Supplied entries ▸

************

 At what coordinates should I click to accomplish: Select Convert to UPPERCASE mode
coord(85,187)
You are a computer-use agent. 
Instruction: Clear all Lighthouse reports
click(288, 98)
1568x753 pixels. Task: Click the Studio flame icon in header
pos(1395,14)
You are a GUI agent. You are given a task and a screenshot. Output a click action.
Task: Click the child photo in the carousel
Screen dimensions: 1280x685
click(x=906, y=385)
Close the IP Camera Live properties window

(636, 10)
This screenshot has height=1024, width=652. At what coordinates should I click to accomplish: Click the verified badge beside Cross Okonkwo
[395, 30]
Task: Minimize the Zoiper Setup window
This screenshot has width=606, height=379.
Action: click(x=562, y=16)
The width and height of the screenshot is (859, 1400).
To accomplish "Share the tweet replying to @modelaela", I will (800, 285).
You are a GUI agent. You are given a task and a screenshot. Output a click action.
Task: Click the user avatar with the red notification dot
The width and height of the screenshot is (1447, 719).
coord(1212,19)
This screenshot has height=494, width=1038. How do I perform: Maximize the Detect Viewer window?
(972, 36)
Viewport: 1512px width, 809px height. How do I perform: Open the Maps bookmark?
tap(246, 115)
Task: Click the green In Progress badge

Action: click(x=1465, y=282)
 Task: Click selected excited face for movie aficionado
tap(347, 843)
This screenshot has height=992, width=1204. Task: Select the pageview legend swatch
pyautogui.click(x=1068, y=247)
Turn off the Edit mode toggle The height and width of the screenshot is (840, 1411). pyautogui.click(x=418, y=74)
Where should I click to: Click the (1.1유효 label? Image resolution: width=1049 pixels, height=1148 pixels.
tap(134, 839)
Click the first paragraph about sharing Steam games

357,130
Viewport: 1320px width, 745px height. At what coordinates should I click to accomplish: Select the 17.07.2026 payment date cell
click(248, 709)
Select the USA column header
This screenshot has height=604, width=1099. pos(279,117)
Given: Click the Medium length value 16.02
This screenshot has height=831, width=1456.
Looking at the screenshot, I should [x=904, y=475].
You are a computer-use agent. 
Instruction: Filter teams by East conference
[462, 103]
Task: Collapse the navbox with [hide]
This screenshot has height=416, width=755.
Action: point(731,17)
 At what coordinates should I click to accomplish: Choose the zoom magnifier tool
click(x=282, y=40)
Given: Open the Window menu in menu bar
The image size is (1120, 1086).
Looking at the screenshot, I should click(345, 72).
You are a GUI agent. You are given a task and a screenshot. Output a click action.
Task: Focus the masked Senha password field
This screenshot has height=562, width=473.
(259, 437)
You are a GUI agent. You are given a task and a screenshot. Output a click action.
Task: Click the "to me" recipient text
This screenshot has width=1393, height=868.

************

What to work on ▸ Output the records again in full. Keep every character as written.

Task output ▸
 At what coordinates should I click to accomplish: Select Convert to UPPERCASE mode
coord(85,187)
You are a computer-use agent. 
Instruction: Clear all Lighthouse reports
click(288, 98)
1568x753 pixels. Task: Click the Studio flame icon in header
pos(1395,14)
You are a GUI agent. You are given a task and a screenshot. Output a click action.
Task: Click the child photo in the carousel
Screen dimensions: 1280x685
click(x=906, y=385)
Close the IP Camera Live properties window

(636, 10)
This screenshot has height=1024, width=652. At what coordinates should I click to accomplish: Click the verified badge beside Cross Okonkwo
[395, 30]
Task: Minimize the Zoiper Setup window
This screenshot has width=606, height=379.
Action: click(x=562, y=16)
The width and height of the screenshot is (859, 1400).
To accomplish "Share the tweet replying to @modelaela", I will (800, 285).
You are a GUI agent. You are given a task and a screenshot. Output a click action.
Task: Click the user avatar with the red notification dot
The width and height of the screenshot is (1447, 719).
coord(1212,19)
This screenshot has height=494, width=1038. How do I perform: Maximize the Detect Viewer window?
(972, 36)
Viewport: 1512px width, 809px height. How do I perform: Open the Maps bookmark?
tap(246, 115)
Task: Click the green In Progress badge

Action: click(x=1465, y=282)
 Task: Click selected excited face for movie aficionado
tap(347, 843)
This screenshot has height=992, width=1204. Task: Select the pageview legend swatch
pyautogui.click(x=1068, y=247)
Turn off the Edit mode toggle The height and width of the screenshot is (840, 1411). pyautogui.click(x=418, y=74)
Where should I click to: Click the (1.1유효 label? Image resolution: width=1049 pixels, height=1148 pixels.
tap(134, 839)
Click the first paragraph about sharing Steam games

357,130
Viewport: 1320px width, 745px height. At what coordinates should I click to accomplish: Select the 17.07.2026 payment date cell
click(248, 709)
Select the USA column header
This screenshot has height=604, width=1099. pos(279,117)
Given: Click the Medium length value 16.02
This screenshot has height=831, width=1456.
Looking at the screenshot, I should [x=904, y=475].
You are a computer-use agent. 
Instruction: Filter teams by East conference
[462, 103]
Task: Collapse the navbox with [hide]
This screenshot has height=416, width=755.
Action: point(731,17)
 At what coordinates should I click to accomplish: Choose the zoom magnifier tool
click(x=282, y=40)
Given: Open the Window menu in menu bar
The image size is (1120, 1086).
Looking at the screenshot, I should click(345, 72).
You are a GUI agent. You are given a task and a screenshot. Output a click action.
Task: Focus the masked Senha password field
This screenshot has height=562, width=473.
(259, 437)
You are a GUI agent. You are given a task and a screenshot. Output a click action.
Task: Click the "to me" recipient text
This screenshot has width=1393, height=868.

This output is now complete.